The latest prompting comes from United Kingdom Queen’s Counsel Baroness Scotland during a lecture at the Norman Manley Law School, University of the West Indies, Mona, last Wednesday.
Baroness Scotland said that, instead of hanging, Jamaica should enhance the investigative capacity of the police and improve the justice system. With Justice Minister Mark Golding and a number of justices, including Chief Justice Zaila McCalla, looking on, she also suggested the implementation of social programmes to intervene in the lives of troubled youth before they start committing serious crimes.
It has been shown, she said, that capital punishment doesn’t deter murder.

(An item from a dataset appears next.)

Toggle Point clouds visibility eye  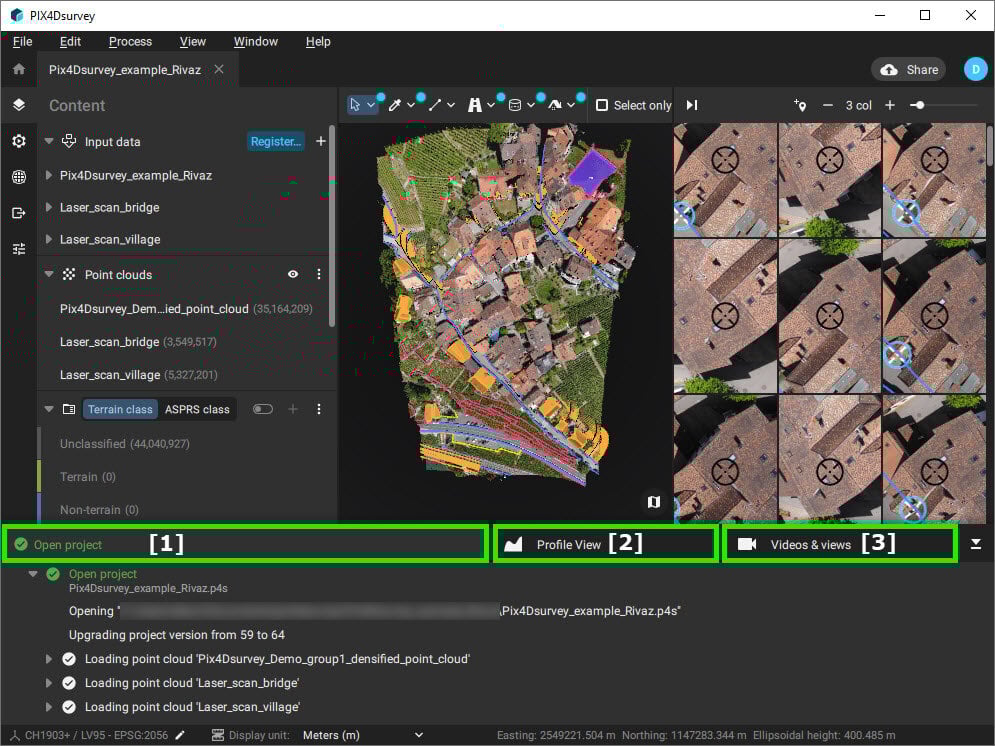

Baroness Scotland, who had held key posts in UK Government and legal system, said that the likelihood of being caught and convicted along with the seizing of assets prove a far more effective method of deterring criminals from committing murders.
“Take their house, boat, their bling…,” Baroness Scotland said.
The UWI lecture — which also saw former Switzerland President Madame Ruth Dreifuss fielding questions from the audience — was just one of the stops as the two visit different Caribbean states to discuss and encourage the abolition of the death penalty. The Baroness, a Dominican by birth, said that the UK was also in talks with the United States about that country abolishing capital punishment.
Jamaica hasn’t carried out the death penalty since the late 1980s due to a self-imposed moratorium. But the death penalty is still being prescribed in the circuit courts. Lawmakers have voted recently to keep capital punishment on the books.
During the British High Commission-sponsored lecture, Baroness Scotland said that a moratorium wasn’t sufficient, adding that “sorry is not good enough” for loved ones of those wrongfully convicted and executed. She also encouraged listeners to get the debate going on the subject.
The Baroness, whose review of the British justice system resulted in reform that led a reduction in murders, said that the time has come for Jamaica to make the death penalty a thing of the past.